/---

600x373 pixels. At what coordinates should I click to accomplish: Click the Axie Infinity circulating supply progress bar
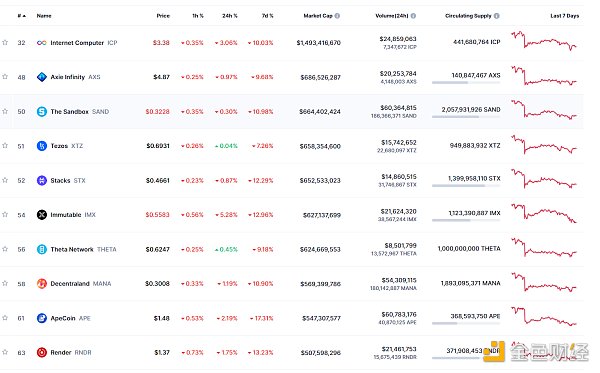pos(466,82)
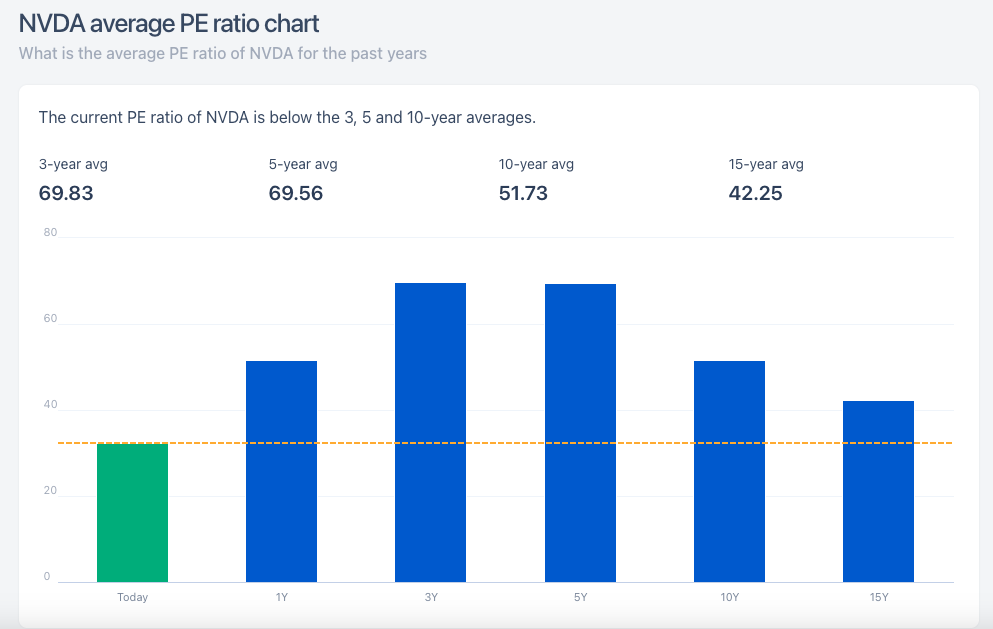Click the 5-year avg value 69.56

point(296,193)
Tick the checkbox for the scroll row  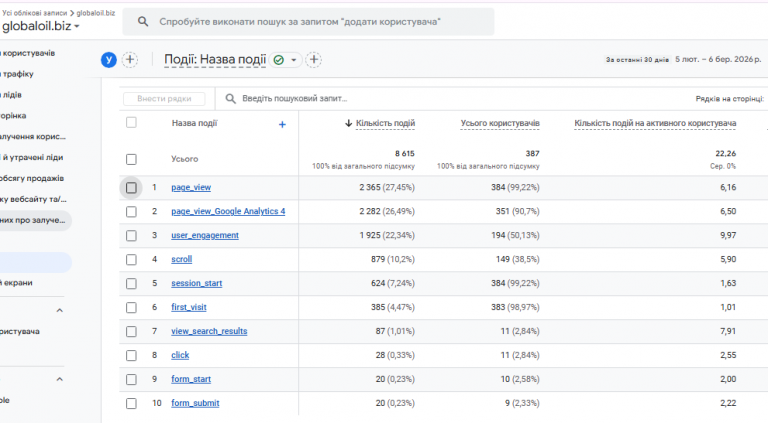pos(131,259)
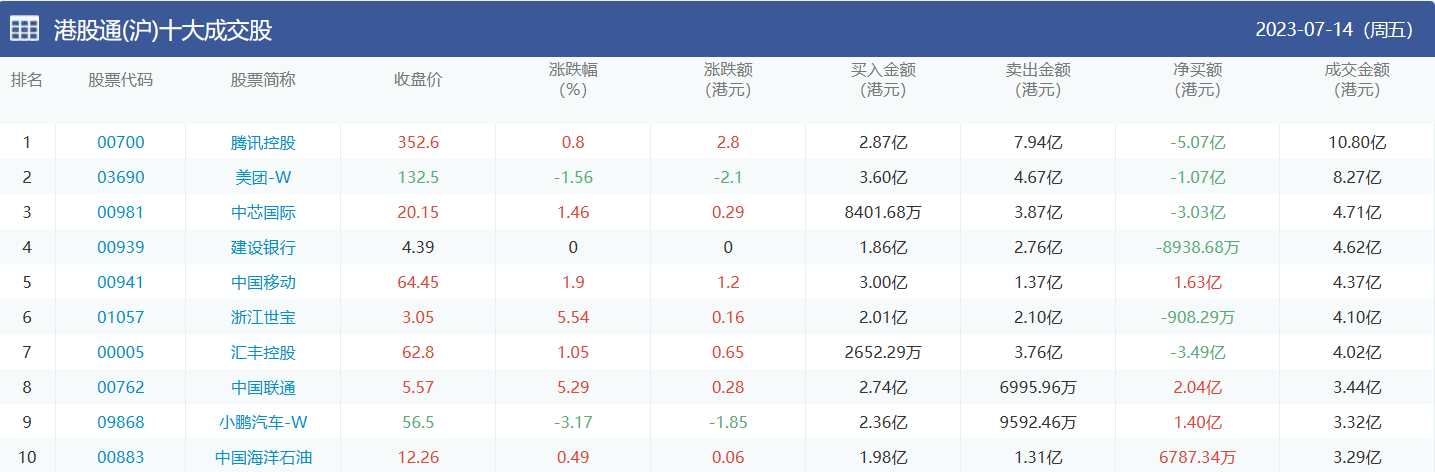Click the 中国联通 stock name

click(x=263, y=387)
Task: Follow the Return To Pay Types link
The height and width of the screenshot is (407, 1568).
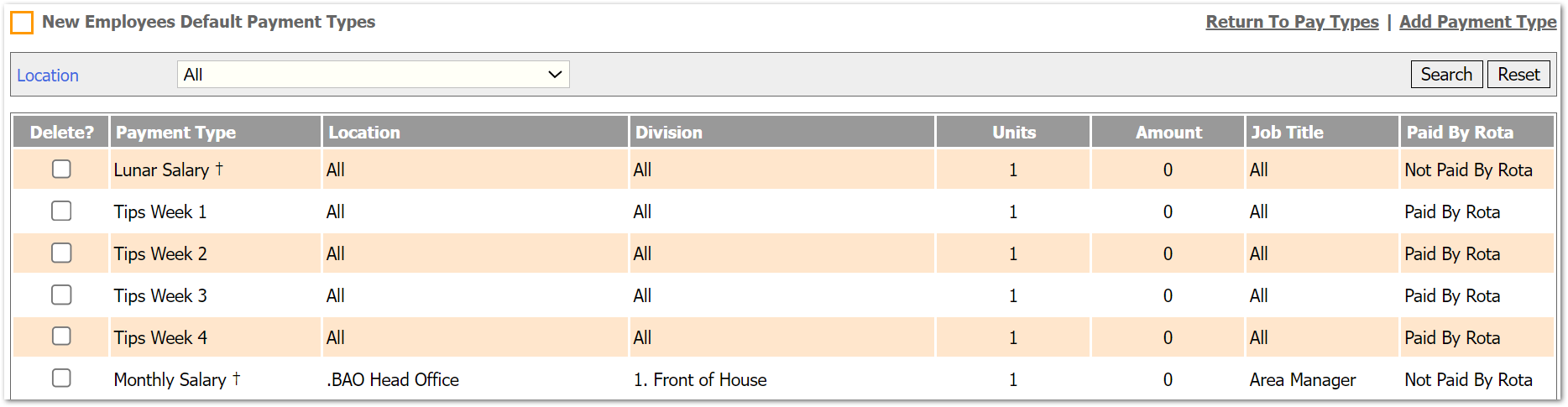Action: (x=1292, y=22)
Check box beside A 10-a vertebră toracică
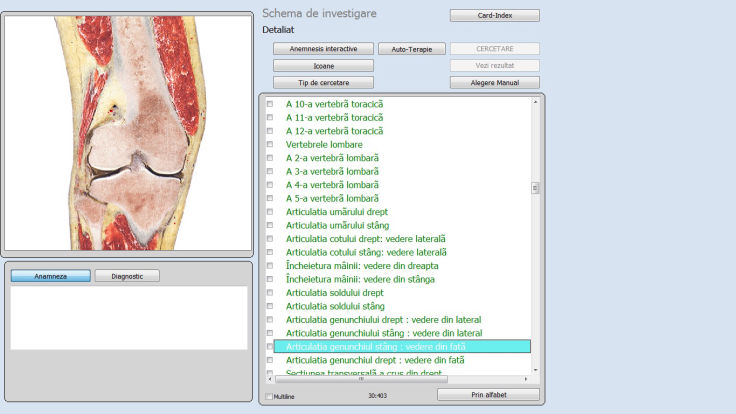 (269, 104)
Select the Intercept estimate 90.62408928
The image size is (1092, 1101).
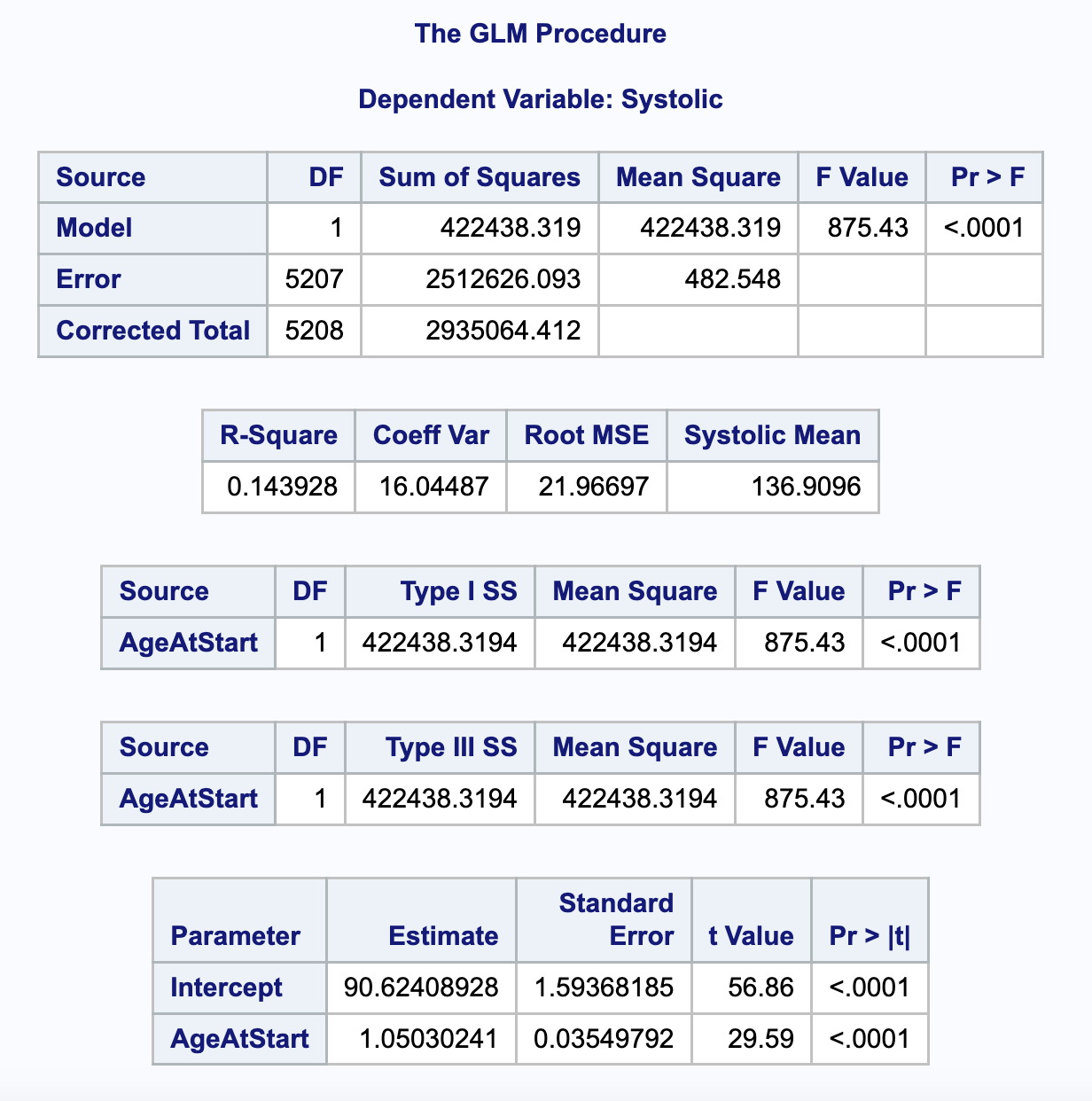tap(421, 988)
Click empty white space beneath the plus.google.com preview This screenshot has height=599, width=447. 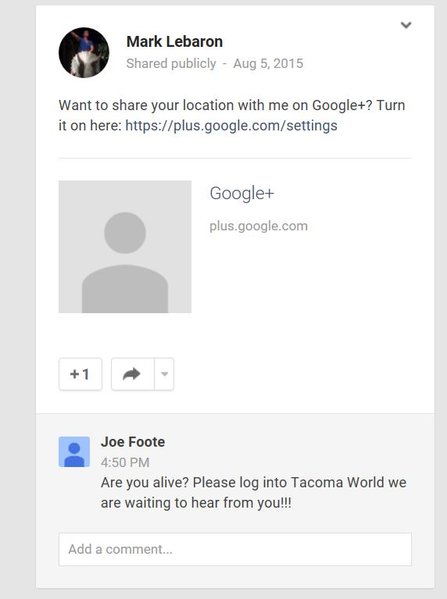pyautogui.click(x=306, y=283)
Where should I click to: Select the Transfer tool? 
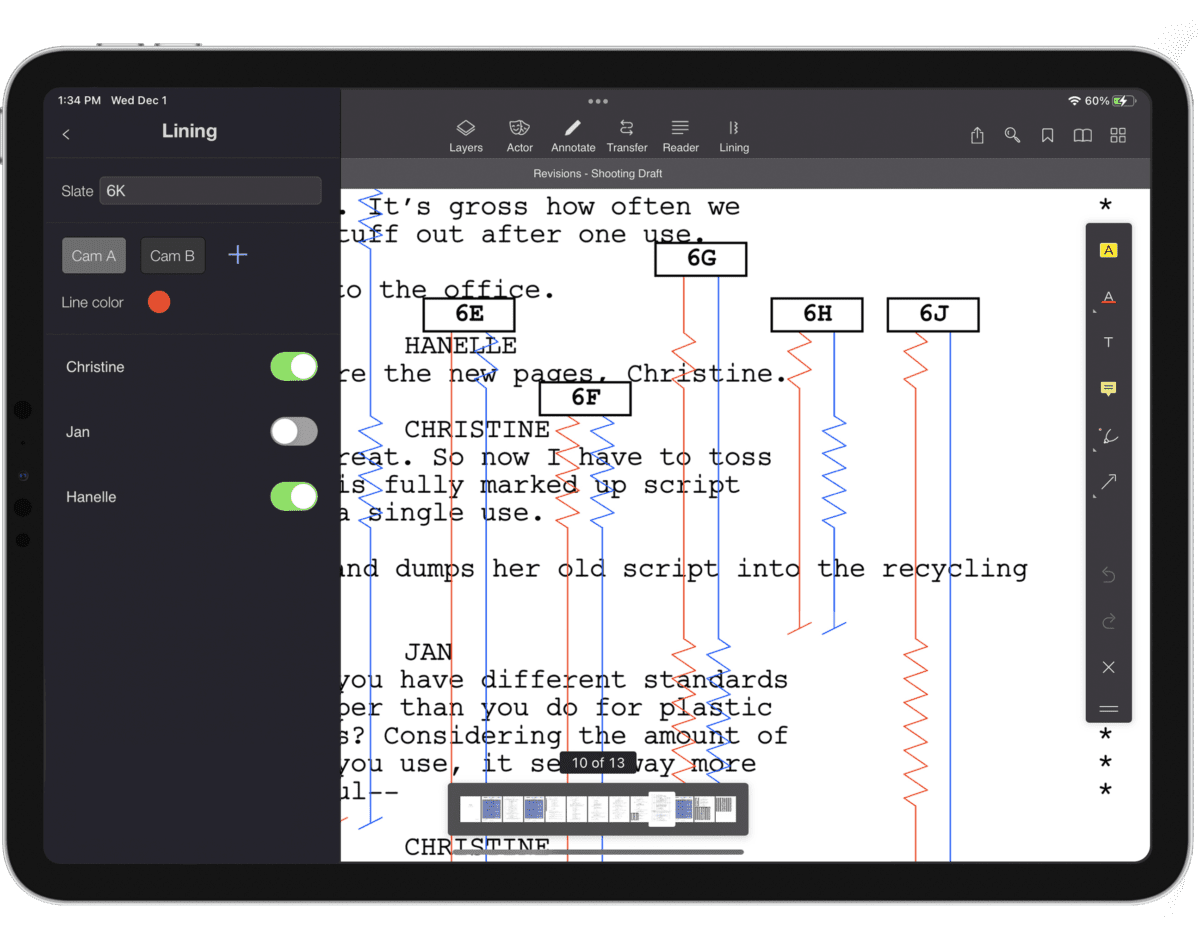tap(627, 135)
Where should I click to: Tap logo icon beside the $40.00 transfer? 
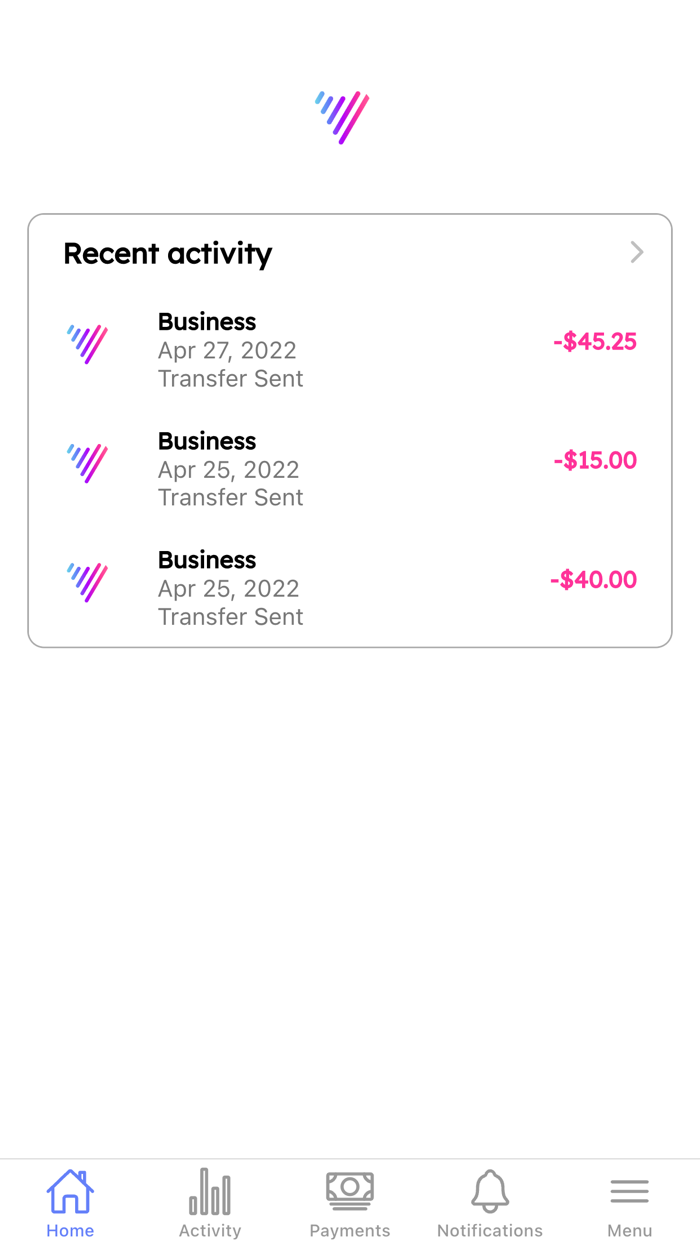(x=88, y=582)
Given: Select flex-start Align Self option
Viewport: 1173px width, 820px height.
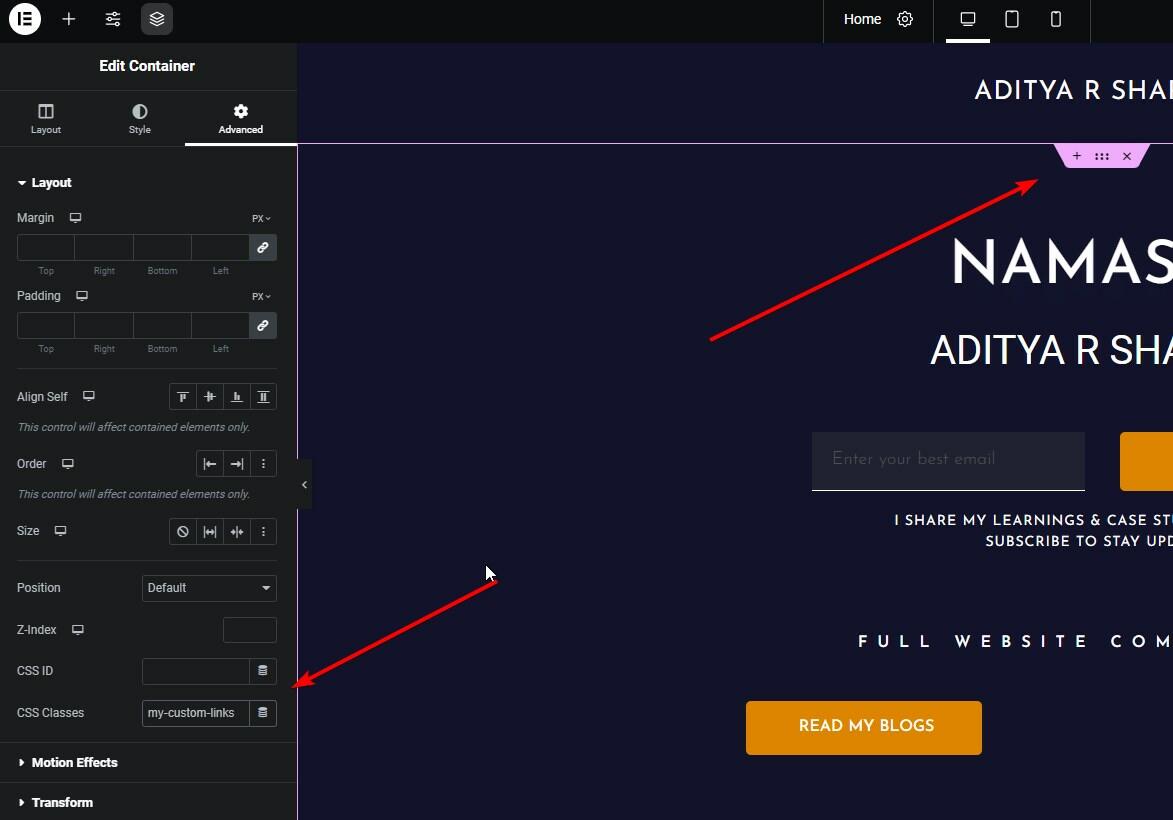Looking at the screenshot, I should click(183, 396).

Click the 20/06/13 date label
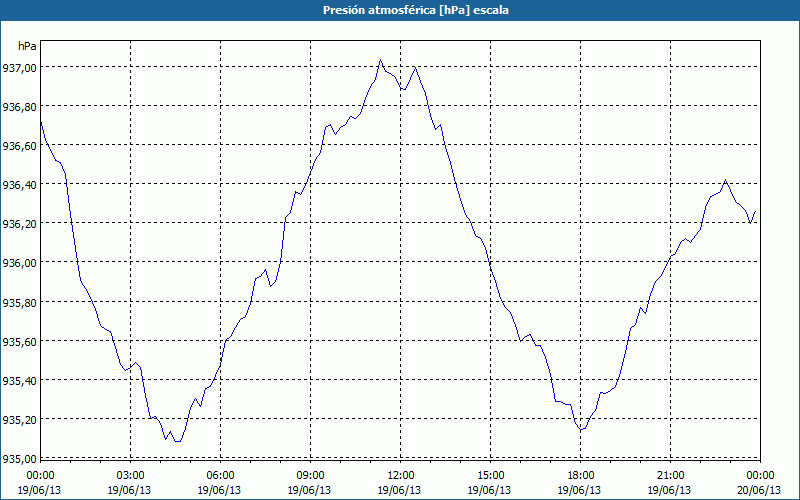click(759, 490)
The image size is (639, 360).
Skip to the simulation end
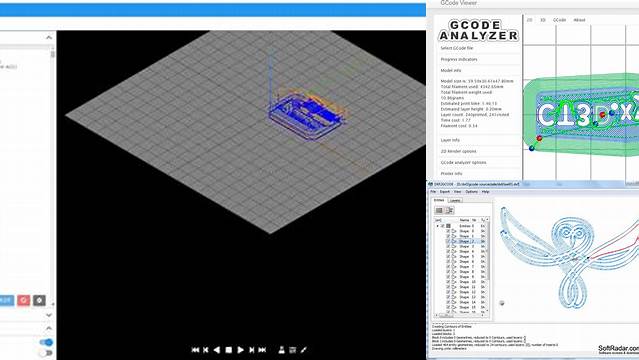click(262, 350)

\---

● What is required
Excluding images, output exactly the lines from the one that holds "Click the 20/06/13 date label" through the final line of the material, both ends included.

● The answer
Click the 20/06/13 date label
click(759, 490)
The image size is (639, 360).
Skip to the simulation end
click(262, 350)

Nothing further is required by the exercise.